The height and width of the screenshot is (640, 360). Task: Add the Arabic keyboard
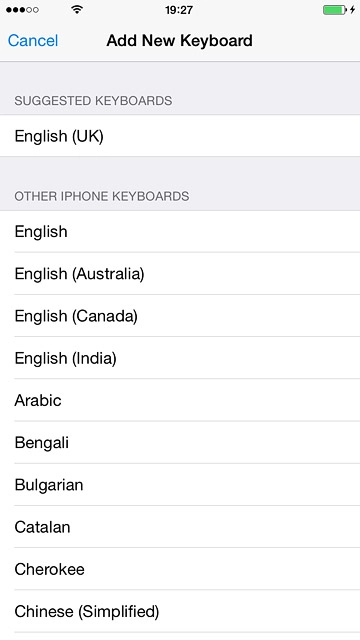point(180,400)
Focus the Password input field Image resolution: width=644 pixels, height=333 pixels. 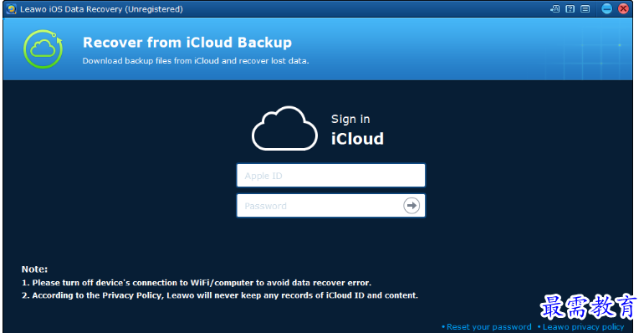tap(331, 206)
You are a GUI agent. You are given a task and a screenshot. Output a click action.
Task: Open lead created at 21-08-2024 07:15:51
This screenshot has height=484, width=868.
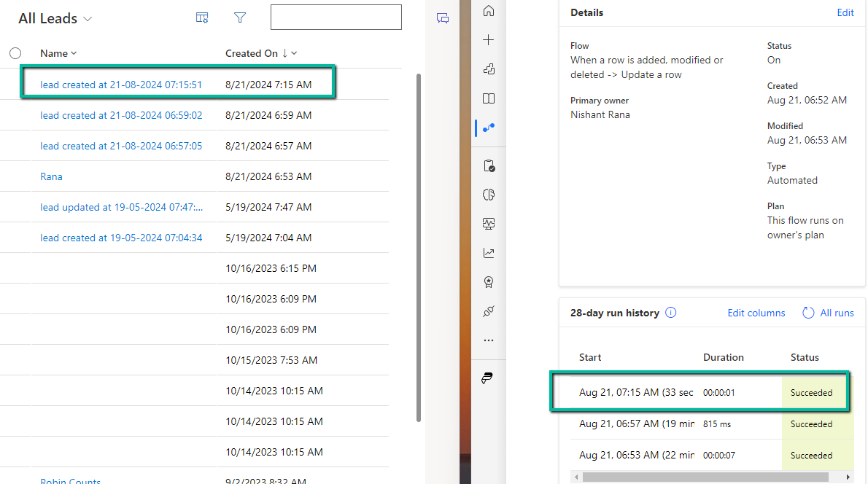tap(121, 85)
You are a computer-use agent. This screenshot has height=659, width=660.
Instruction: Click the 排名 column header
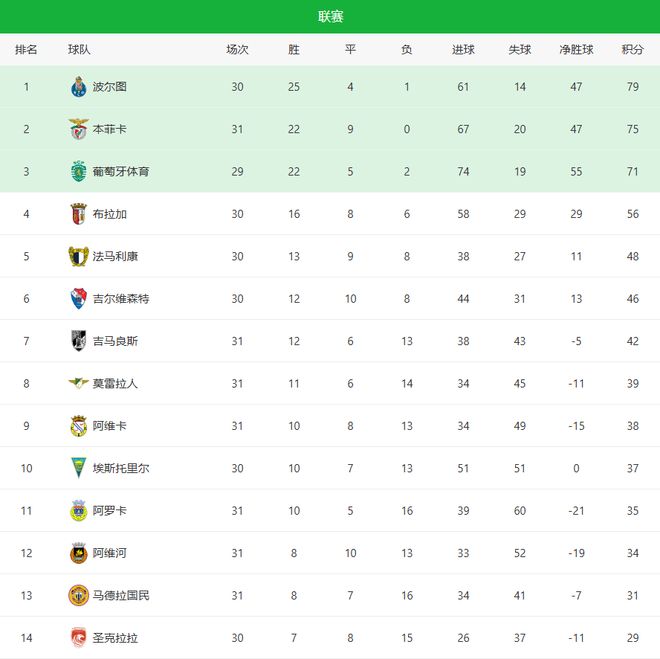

——————————

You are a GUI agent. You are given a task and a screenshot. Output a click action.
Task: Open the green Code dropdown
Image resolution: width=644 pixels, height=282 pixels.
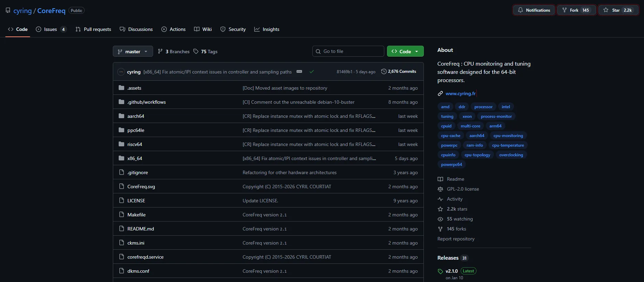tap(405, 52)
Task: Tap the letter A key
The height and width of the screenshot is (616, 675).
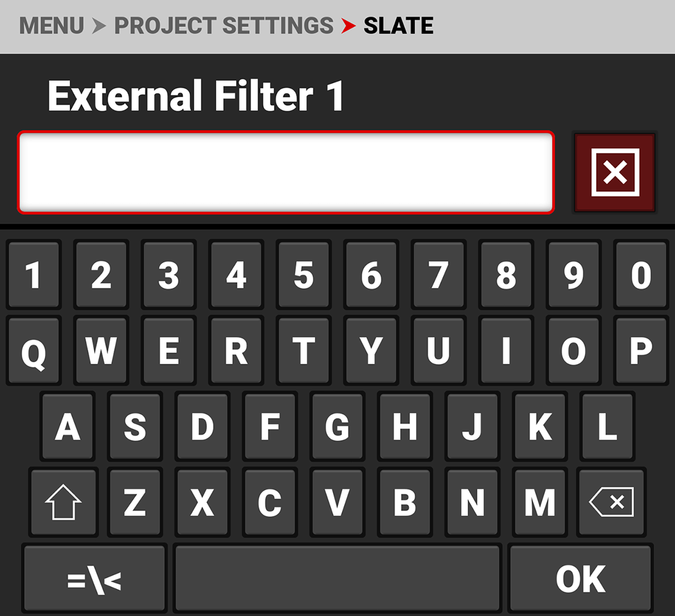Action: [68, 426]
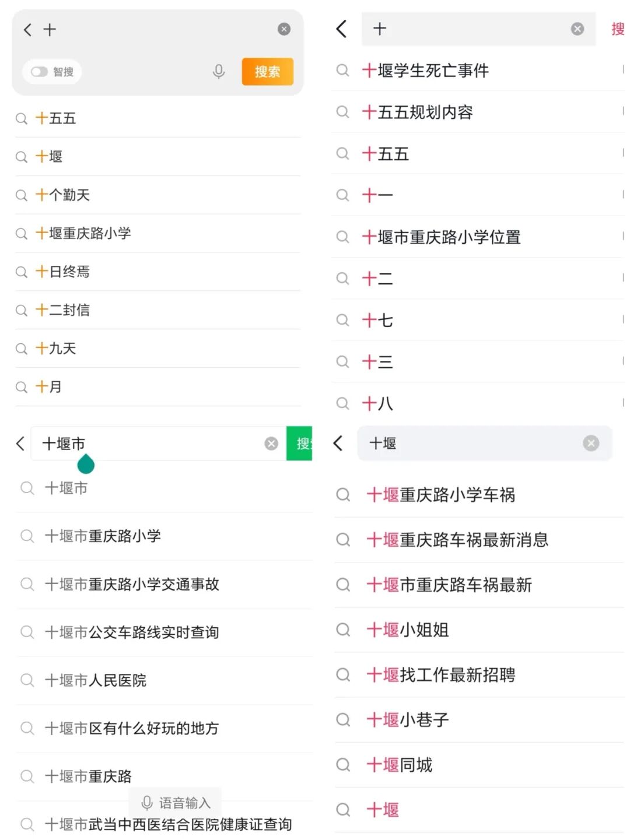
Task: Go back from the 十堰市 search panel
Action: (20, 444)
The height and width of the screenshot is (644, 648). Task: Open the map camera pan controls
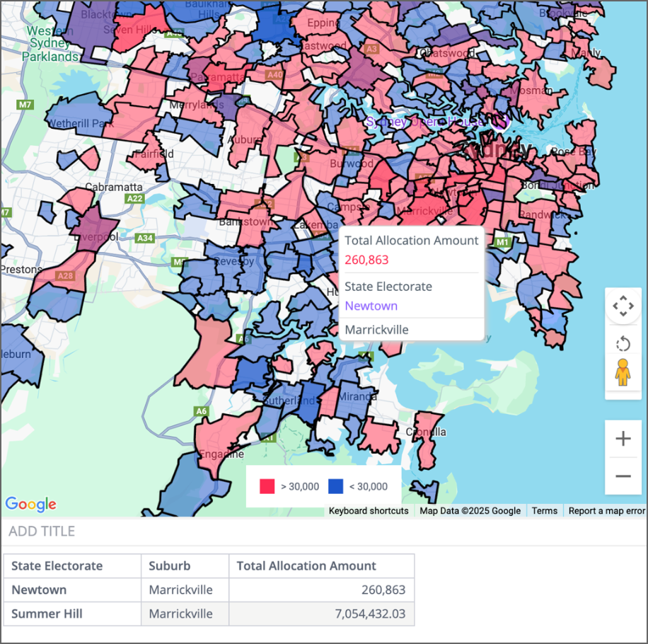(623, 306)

——————————

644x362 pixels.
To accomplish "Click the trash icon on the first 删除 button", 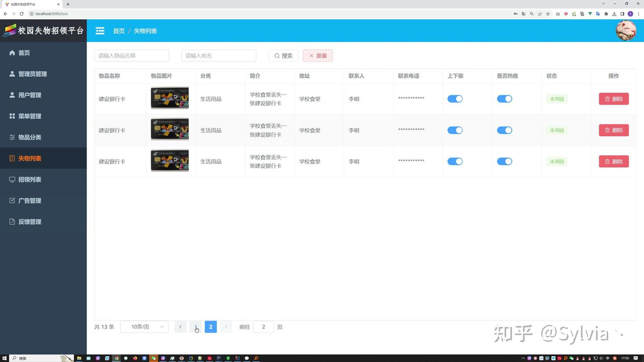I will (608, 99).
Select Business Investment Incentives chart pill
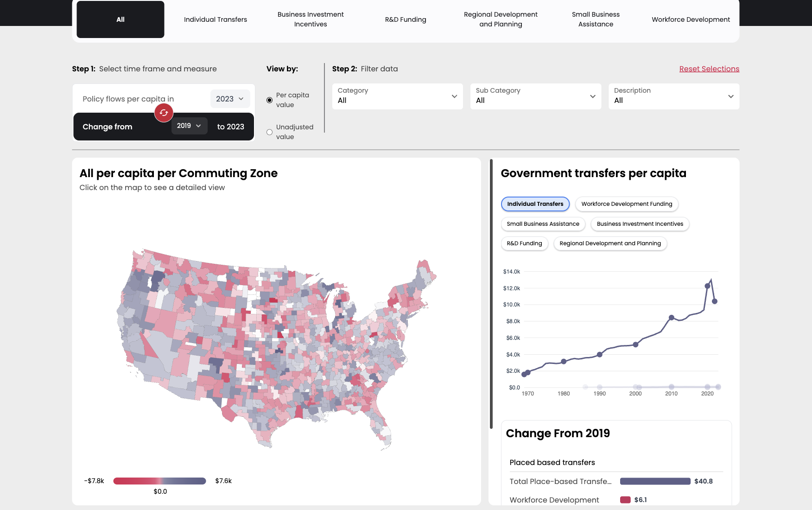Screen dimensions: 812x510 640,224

——————————

# [Task prompt]
Copy only this from above: the line containing "Task: Open lead", the line containing "Instruction: Click the 排名 column header", and all lines between, printed exactly. Leave out the pictures.

# [Response for this exercise]
Task: Open lead created at 21-08-2024 07:15:51
This screenshot has height=484, width=868.
tap(121, 85)
You are a computer-use agent. This screenshot has height=659, width=660.
Instruction: Click the 排名 column header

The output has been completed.